Some of the exposed data suggests other properties belonging to Blue Chair LLC had information leaked in this incident as well. There are numerous indications that some of the websites mentioned in the exposed “www” dataset are operated as arms of Blue Chair subsidiaries like Gragg Advertising. For example, while the website “collegesearchengine.net” is “an affiliate marketing tool established in fall 2010 used to generate inquiries for colleges and schools...created by Gragg Advertising,” public domain ownership queries reveal both bullseyeleadsystem.com and education-for-careers.com are registered by Gragg Advertising.

The Significance

Personally identifiable information can be easily accumulated at scale using modern technology - and with one misconfiguration, it can all spill out onto the public internet. As seen in previous UpGuard Cyber Risk Team Reports on French influencer marketing firm Octoly, California analytics company Alteryx, and numerous data firms contracted by the Republican National Committee, the level of individual detail acquired about people in modern marketing operations means that breaches can have a far-reaching and invasive impact. The continued storage of personal information originating from as long ago as 2005 speaks to the importance of data retention and deletion policies in the modern data center, lest an exposure reveal information that should not have even been kept anyway.

Across most of the digital landscape today, consumers cannot truly “opt in” to where their personal information is stored - a dilemma which emerging standards, such as those of the European Union’s forthcoming General Data Privacy Regulation, attempt to explicitly address. In a world in which third-party vendors are contracted for everything from payment processing to lead generation, data is shared and shifted around rapidly, with consumers lacking much say of where their trusted information is stored or how it is secured. In this case, the presence of dozens of websites provides some indication of how third-party vendor risk can implicate many more links in the business toolchain. If an enterprise does not know where its privileged information resides, it will be unable to secure it.
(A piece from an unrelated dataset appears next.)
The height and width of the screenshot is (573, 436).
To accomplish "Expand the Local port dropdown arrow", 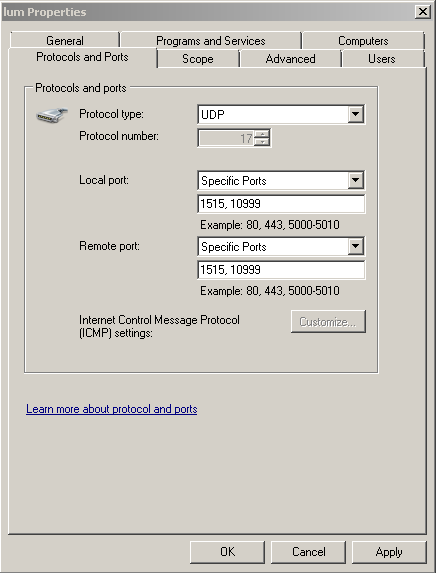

In the hands of malicious actors, this exposed data could easily have been used for social engineering or phishing attacks, in which bad guys pose as educational companies soliciting further information from exposed consumers, either via phone or email. Enterprises must ensure they are adhering to internal processes capable of avoiding such damaging gaps in their armor; cyber risk scoring of Gragg Advertising’s aforementioned lead generation websites, such as collegesearchengine.net and education-for-careers.com, reveal poor scores, at 114 and 171, respectively, out of a maximum of 950. These low scores are indicative of a heightened susceptibility to cyber incidents. In order to effect real cyber resilience, firms must learn from these errors or face exposures like this one.